Daha ilk oturumdan itibaren, terapist bilişsel davranışçı terapi, bu terapi süreci, konuşulacak konular vb. hakkında danışanla paylaşımlar yaparak bilgi verir. Ayrıca ara ara oturumlarda karşılaşılabilecek farklı durumlar ile ilgili de bilgiler vererek danışanların değişik koşullarda kaygılanmasının önüne geçebilir. Bu açıdan terapist danışanlar için istediği zaman danışabileceği biri olarak görülür. Böylece işbirlikli bilgi aktarım süreci danışan için güvenli bir bilgi kaynağına ulaşmasını sağlar diğer taraftan terapist de farklı durumlarla karşılaşabileceği için onun açısından da öğretici olabilmektedir (Sungur, 2007).

8) Bilişsel davranışçı terapi mantığa ve kanıta dayanmayan düşünce ve inançlar üzerinde çalışır ve bunları daha makul ve kanıtlanabilir olanlarla değiştirebilmek için çabalar. Terapist bu noktada gerek danışanı sorgulatarak gerek yönlendirerek buldurma gibi tekniklerle zihinde yerleşmiş olan ara ve ana inançlar üzerinde çalışılır.
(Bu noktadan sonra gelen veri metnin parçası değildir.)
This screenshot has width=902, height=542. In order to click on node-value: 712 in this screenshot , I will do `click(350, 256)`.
Bu otomatik düşünceler ve temel inançlar bulunduktan sonra bunları destekleyen ve desteklemeyen kanıtlar araştırılarak somutlaştırma yapılır. Somut bir kanıta dayanmadıkları danışan tarafından görüldükten sonra da bunlar yerine mantıklı ve kanıta dayalı düşünceler yerleştirilmeye çalışılır (Beck, 1995).
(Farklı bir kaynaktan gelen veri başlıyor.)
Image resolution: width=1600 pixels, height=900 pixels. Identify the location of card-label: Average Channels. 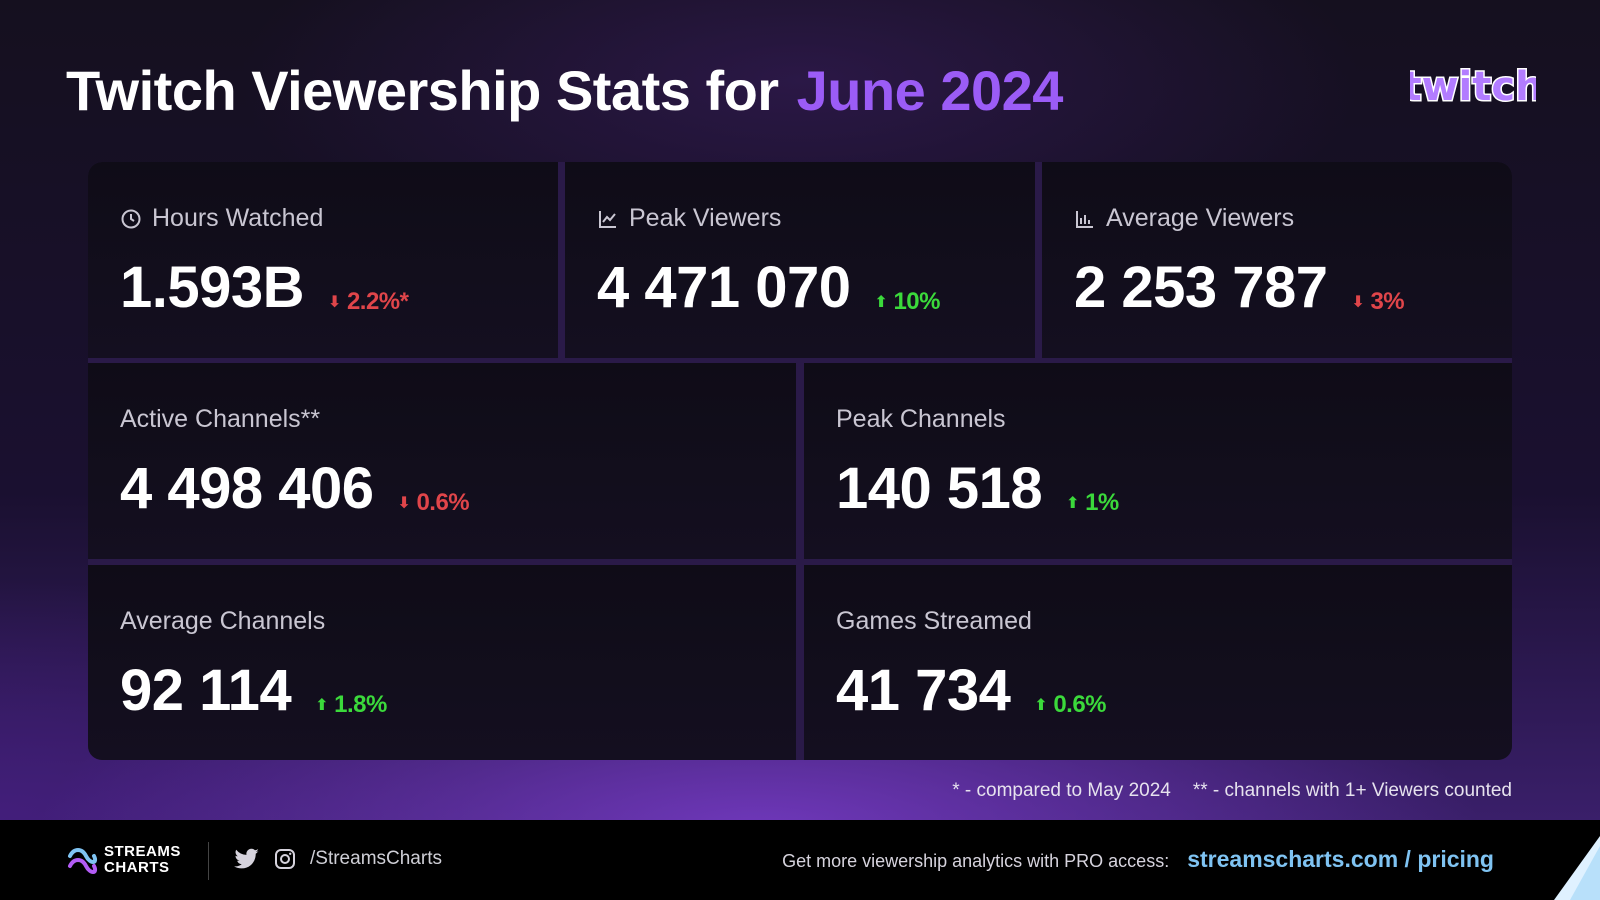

9) Bilişsel davranışçı terapide ev ödevleri önemli bir yer tutmaktadır. Danışan ile sürdürülen oturumlar sonrasında danışanın geri kalan vakitlerde pekiştirmeler yapması gerekmektedir. Sadece oturumlara gelerek sorunların çözülmesini beklemek doğru bir yaklaşım olmamaktadır. Danışanı bu noktada etkin kılabilmek ve oturum dışındaki yaşantılarına da oturumlardaki bilgilerin aktarılması için ev ödevleri verilmektedir. Ev ödevleri danışanların hem kendi düşünce-duygu-davranış bağlantısı hakkında daha sağlam bilgi sahibi olmasını sağlar hem de düşüncelerini, ara ve ana inançlarını analiz edebilme imkânı vermektedir. Bu ödevler mantıkdışı düşünceler ve ana inançların araştırılması biçiminde olabileceği gibi davranışsal deneyler ortaya koyma biçiminde de olabilir (Beck ve Emery, 2006; Sungur, 2007).